I say something about being single, and she makes a noise, something akin to a harrumph. “My husband says you’re never really single,” she says, “unmarried, maybe, but never single,” and even as we keep talking my mind stretches and curls around that idea like a cat. I don’t remember where our conversation went to from there—forty-eight hours gone, but the emotions of the day had swamped my brain with saline leaving little room for anything else.

Anything else but this: that no one is ever single.

I have my blood family—relations from Vermont to St. Louis to Oregon—who remind me of where I come from and where we are going, who pass names and genes and character on to a new generation of towheads and tomboys who will play Princess and Pioneers, who will have loves and losses and lessons of their own. After months away, I come home into a strange sort of peace—not sliding into a glove, exactly, but stepping into my mother’s kitchen, which is a thousand times better. Come Christmas, there will be too much food to eat and a surfeit of wrapping paper in every corner, but I will be my own self in a way I am nowhere else.

I have my local family here—the nieces and nephews who have lost the quotation marks I used to put around them, the marriage I casually study and hope one day to mirror, the faith and trust and welcome of tested and proved belief. On their couch, at their kitchen table, I find the warmth and breadth of people who have seen every angle of your crazy and love you without reservation, not in spite of it but because of it.
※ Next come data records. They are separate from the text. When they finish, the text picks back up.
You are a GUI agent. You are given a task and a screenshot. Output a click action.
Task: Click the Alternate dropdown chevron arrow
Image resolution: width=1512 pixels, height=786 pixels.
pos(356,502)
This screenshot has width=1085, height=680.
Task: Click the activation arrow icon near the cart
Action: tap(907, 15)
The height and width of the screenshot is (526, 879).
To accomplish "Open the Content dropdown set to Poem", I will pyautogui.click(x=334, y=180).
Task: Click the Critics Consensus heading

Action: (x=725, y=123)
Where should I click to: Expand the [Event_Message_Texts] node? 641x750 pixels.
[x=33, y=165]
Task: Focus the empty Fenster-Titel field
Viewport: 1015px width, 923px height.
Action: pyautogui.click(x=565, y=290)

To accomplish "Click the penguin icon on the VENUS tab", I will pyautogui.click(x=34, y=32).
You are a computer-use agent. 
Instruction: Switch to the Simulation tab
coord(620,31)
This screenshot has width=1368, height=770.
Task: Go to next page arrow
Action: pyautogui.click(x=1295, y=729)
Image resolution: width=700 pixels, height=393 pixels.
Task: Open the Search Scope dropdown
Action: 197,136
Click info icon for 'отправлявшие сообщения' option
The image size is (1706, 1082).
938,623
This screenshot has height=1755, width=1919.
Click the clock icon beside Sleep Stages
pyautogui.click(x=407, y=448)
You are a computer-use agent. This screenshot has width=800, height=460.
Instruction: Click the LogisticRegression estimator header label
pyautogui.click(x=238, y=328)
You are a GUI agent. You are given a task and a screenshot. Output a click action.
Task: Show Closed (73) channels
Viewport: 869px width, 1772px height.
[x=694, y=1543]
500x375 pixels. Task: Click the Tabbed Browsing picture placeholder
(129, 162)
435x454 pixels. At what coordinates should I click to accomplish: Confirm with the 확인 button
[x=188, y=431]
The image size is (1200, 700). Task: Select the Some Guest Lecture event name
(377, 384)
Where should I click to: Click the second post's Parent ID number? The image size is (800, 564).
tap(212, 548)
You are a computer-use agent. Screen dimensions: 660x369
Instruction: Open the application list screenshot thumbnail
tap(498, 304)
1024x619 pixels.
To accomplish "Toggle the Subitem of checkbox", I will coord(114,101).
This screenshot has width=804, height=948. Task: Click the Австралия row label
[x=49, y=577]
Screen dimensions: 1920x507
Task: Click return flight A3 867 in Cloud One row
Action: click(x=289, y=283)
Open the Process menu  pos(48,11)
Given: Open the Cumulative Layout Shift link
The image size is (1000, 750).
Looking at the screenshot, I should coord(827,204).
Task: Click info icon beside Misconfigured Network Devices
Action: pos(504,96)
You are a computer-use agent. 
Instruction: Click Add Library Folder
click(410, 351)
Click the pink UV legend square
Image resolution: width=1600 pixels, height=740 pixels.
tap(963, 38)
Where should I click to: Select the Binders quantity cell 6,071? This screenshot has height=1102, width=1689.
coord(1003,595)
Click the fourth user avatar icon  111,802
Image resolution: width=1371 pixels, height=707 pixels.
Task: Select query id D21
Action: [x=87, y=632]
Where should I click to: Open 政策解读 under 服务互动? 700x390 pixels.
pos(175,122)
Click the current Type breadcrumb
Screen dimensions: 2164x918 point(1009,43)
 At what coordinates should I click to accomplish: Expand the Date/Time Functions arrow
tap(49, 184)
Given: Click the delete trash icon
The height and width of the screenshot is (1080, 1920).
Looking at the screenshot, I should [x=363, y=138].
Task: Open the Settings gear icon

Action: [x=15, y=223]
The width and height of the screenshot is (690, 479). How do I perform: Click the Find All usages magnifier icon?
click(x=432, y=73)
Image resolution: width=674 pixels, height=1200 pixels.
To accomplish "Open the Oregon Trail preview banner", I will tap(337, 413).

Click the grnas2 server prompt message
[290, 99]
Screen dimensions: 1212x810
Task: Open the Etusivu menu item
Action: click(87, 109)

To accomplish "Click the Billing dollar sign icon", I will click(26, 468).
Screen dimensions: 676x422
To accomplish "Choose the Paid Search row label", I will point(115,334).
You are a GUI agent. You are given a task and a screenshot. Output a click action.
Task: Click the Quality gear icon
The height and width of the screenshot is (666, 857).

People who accept every stumble and mistake, but also lift you to the next challenge, the next lesson.

I have my gaggle (no better word) of girlfriends—some married and others not—who laugh and cry and watch silly movies with me. Some prod me toward what might make me uncomfortable, some secure me, some let me speak into their lives as they speak into mine. Some teach me dance moves, or perch by my stove to watch how onions and water and spices transform into velvety soup. Some just sit with me, in coffee shops or dark cars, and share life in a thousand words.


I have relatives, churchgoers, neighbors, Facebook friends. I have coworkers, cowriters, cojourners—and those that cheer me on from the sidelines. Adam is right—even in the instant, sitting next to Sara barreling down 295, I know he is. I’m many things, but single isn't one of them.